I do not understand the following claim from my book:
Let $(B_t)$ be a Brownian motion on $\mathbb{R}^d$ starting at $x$. Let $\tau = \inf \{ t>0 : B_t \in \partial B( x, r) \}$. Also, let $u : \mathbb{R}^d \rightarrow \mathbb{R}$ be some integrable function. How can we show that $$ \mathbb{E} [ u(B_{\tau}) ] = \frac{1}{\sigma_{x,r} (\partial B(x,r))} \int_{\partial B(x,r)} u(y) \,d \sigma_{x,r} (y) \quad ?$$
Here $\sigma_{x,r}$ denotes the surface area measure on $\partial B(x,r)$. I know that intuitively the expectation is just the average of all the values on the boundary of $B(x,r)$, and hence this expression is obvious. But how can we prove it rigorously?
Rotational invariance tells you that $B_\tau$ has the uniform distribution on the sphere. So the expectation of $u(B_\tau)$ is the integral of $u(x)$ against the uniform distribution on the sphere. This is precisely the integral of $u$ over the sphere rescaled by the surface area, which is your expression.
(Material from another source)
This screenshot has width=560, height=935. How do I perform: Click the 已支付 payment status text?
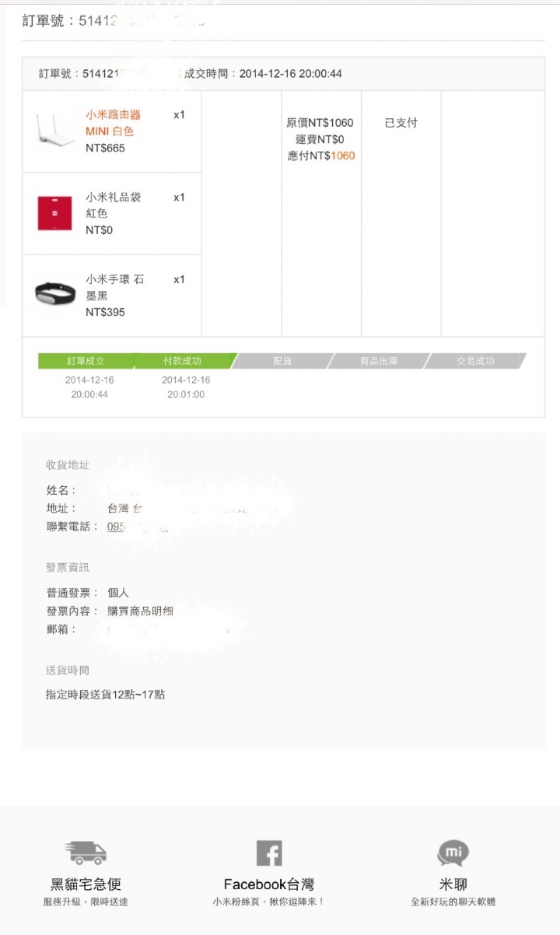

Now we can talk about proving rotational invariance. Ultimately the easiest argument comes down to checking that if $B_t$ is a Brownian motion and $Q$ is an orthogonal matrix then
$$(Q B_s)^T (Q B_t) = B_s^T Q^T Q B_t = B_s^T B_t.$$
Hence $\mathbb{E} (Q B_s)^T (Q B_t) = \min \{ s,t \}$. $Q B_t$ clearly has a.s. continuous paths and $Q B_0 = Q 0 = 0$. From there it is standard to prove that $Q B_t$ is also a Brownian motion under whatever definition you use for Brownian motion. (In my class we took this as the definition from the start; some prefer to start from independent increments.)
The above doesn't depend on which orthogonal matrix you choose for $Q$. This means $B_\tau$ has the same distribution as $Q B_\tau$ for any orthogonal matrix $Q$. The only distribution on the sphere with this property is the uniform distribution.